• Task goal: Lines from the one containing "[Välkomna till Ängby" through the end of the data are to be returned exactly, and no others.
··· Task inputs ···
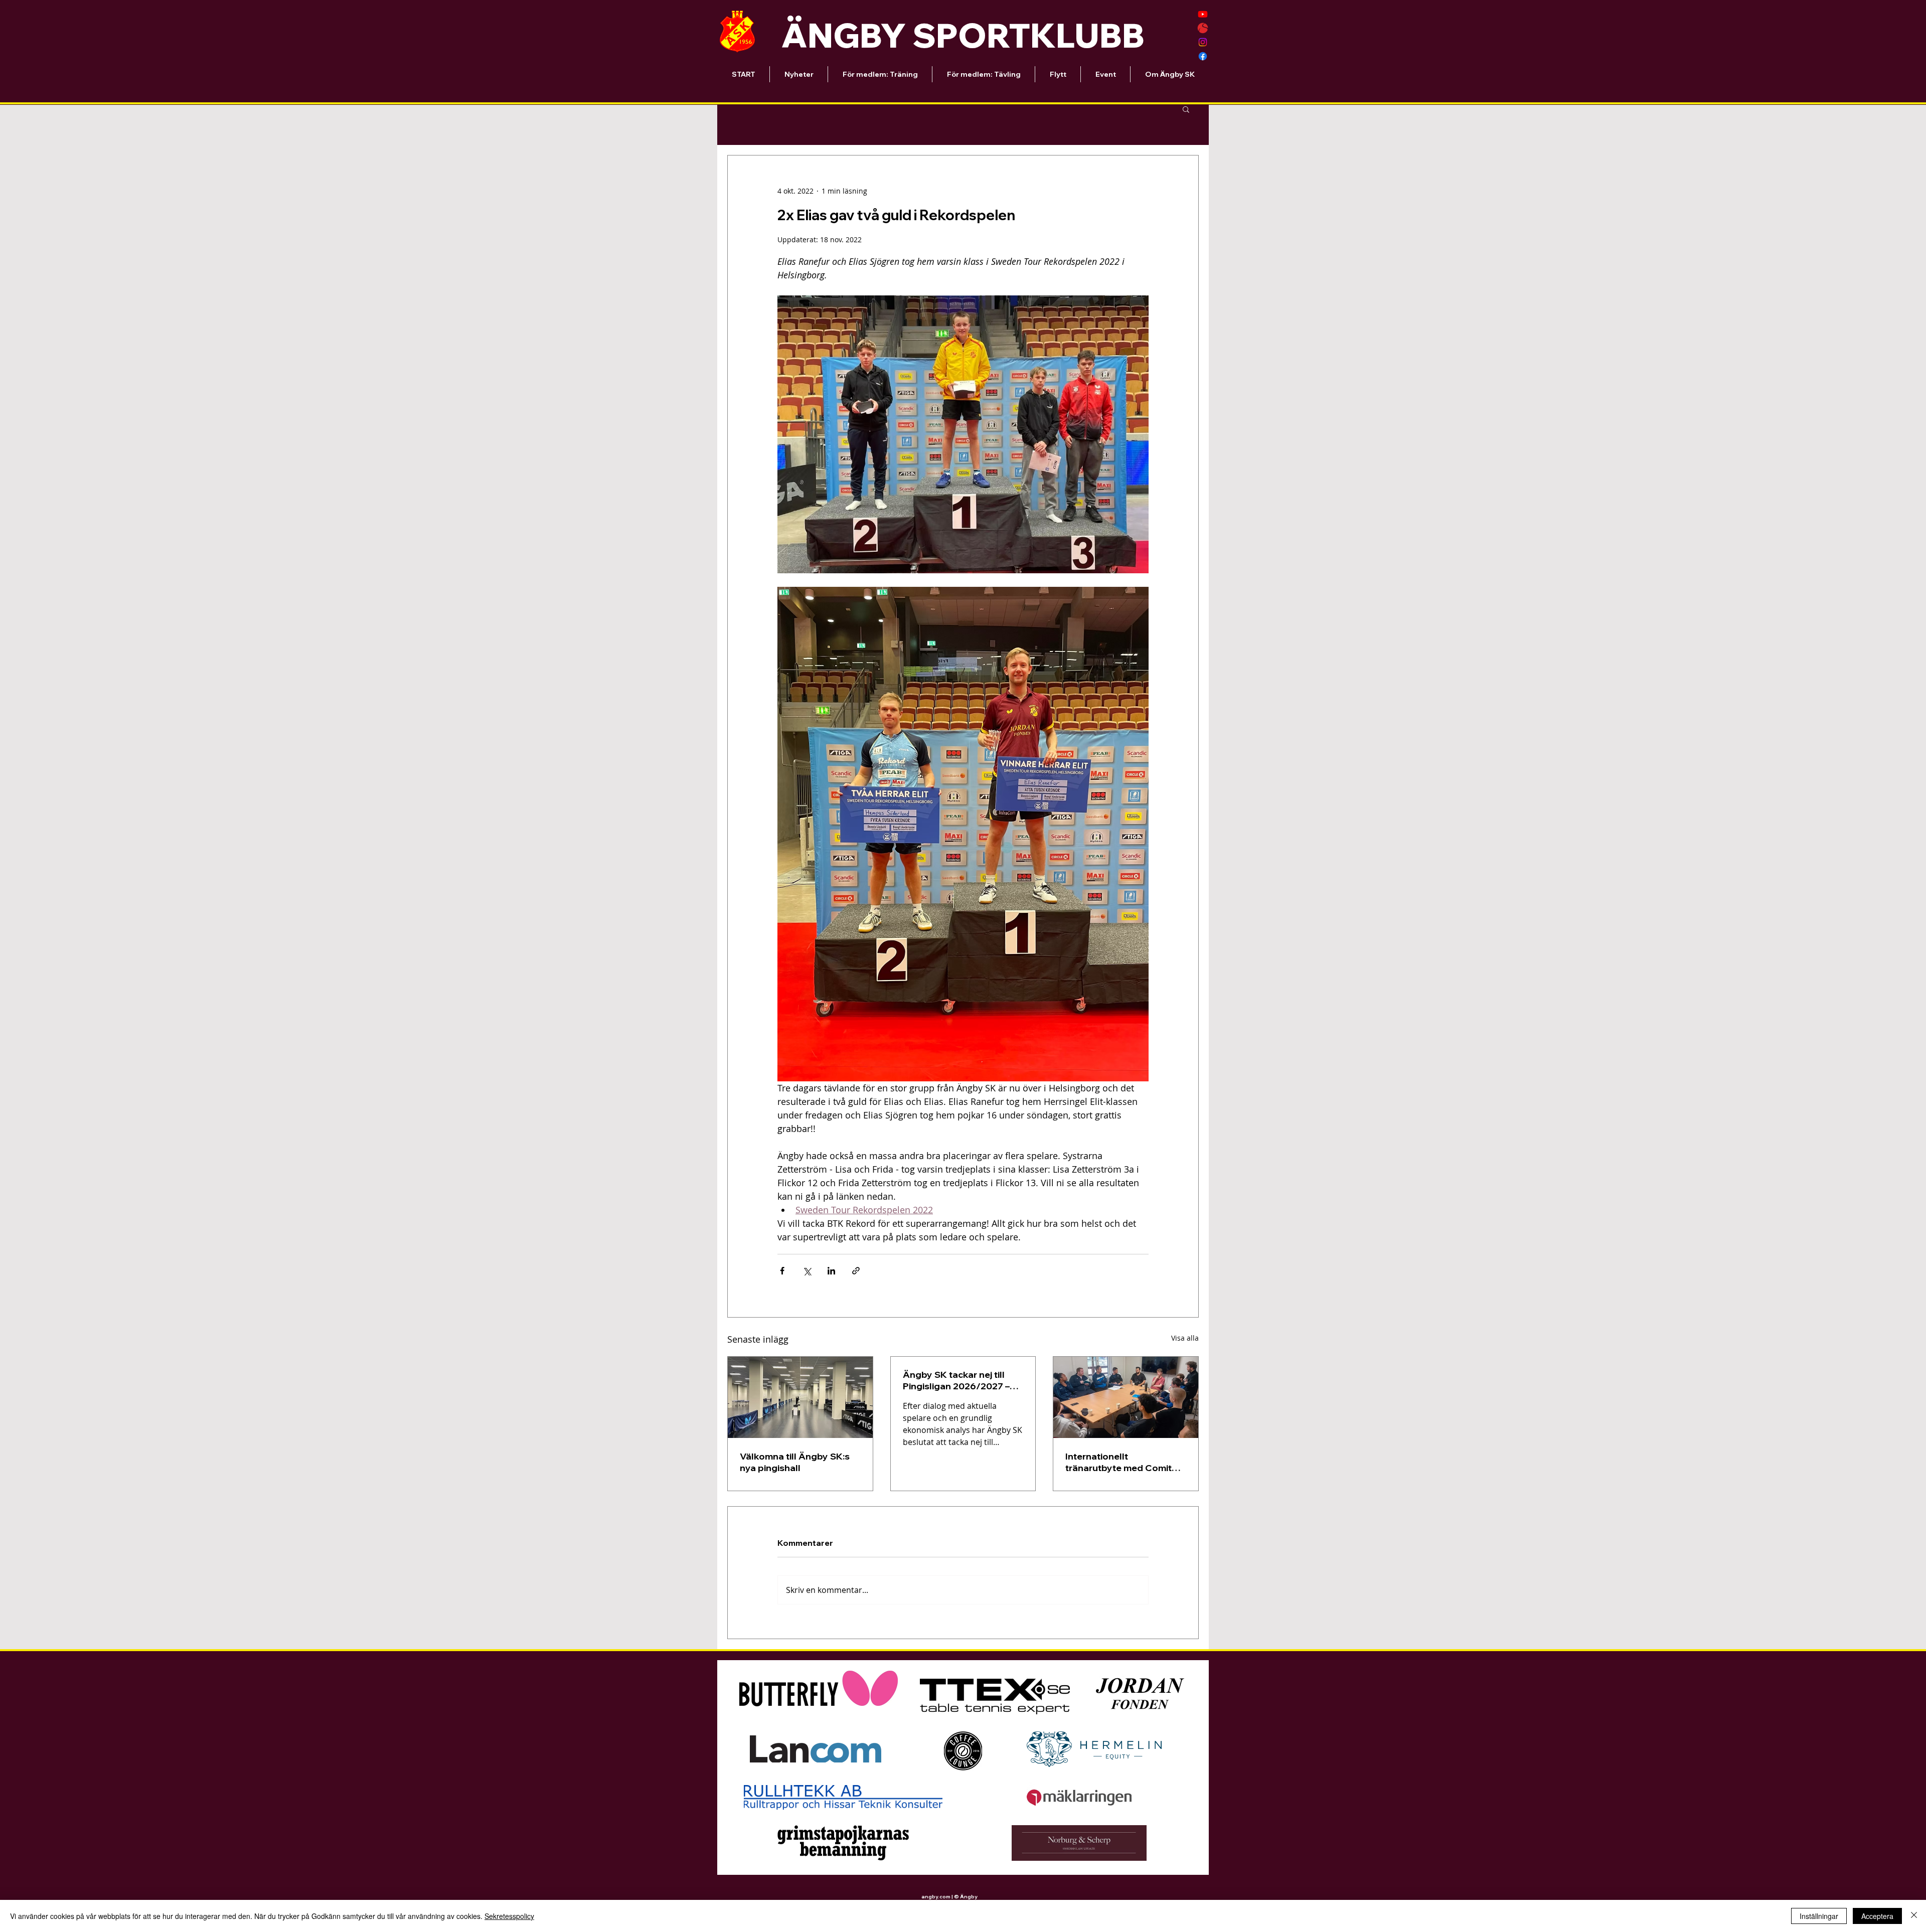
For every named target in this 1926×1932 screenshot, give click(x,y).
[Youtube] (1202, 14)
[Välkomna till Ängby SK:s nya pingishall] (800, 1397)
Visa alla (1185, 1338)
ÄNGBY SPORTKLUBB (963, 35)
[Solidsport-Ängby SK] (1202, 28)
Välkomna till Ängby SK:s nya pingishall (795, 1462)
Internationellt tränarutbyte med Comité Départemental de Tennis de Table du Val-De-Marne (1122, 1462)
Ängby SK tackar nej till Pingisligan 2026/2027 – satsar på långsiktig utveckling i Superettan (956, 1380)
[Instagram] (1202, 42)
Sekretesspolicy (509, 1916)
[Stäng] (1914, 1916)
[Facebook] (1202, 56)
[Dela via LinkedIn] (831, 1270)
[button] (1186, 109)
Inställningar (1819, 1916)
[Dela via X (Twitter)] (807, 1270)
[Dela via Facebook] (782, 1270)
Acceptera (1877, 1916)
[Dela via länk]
···
• Exercise response:
[Välkomna till Ängby SK:s nya pingishall] (800, 1397)
Visa alla (1185, 1338)
ÄNGBY SPORTKLUBB (963, 35)
[Solidsport-Ängby SK] (1202, 28)
Välkomna till Ängby SK:s nya pingishall (795, 1462)
Internationellt tränarutbyte med Comité Départemental de Tennis de Table du Val-De-Marne (1122, 1462)
Ängby SK tackar nej till Pingisligan 2026/2027 – satsar på långsiktig utveckling i Superettan (956, 1380)
[Instagram] (1202, 42)
Sekretesspolicy (509, 1916)
[Stäng] (1914, 1916)
[Facebook] (1202, 56)
[Dela via LinkedIn] (831, 1270)
[button] (1186, 109)
Inställningar (1819, 1916)
[Dela via X (Twitter)] (807, 1270)
[Dela via Facebook] (782, 1270)
Acceptera (1877, 1916)
[Dela via länk]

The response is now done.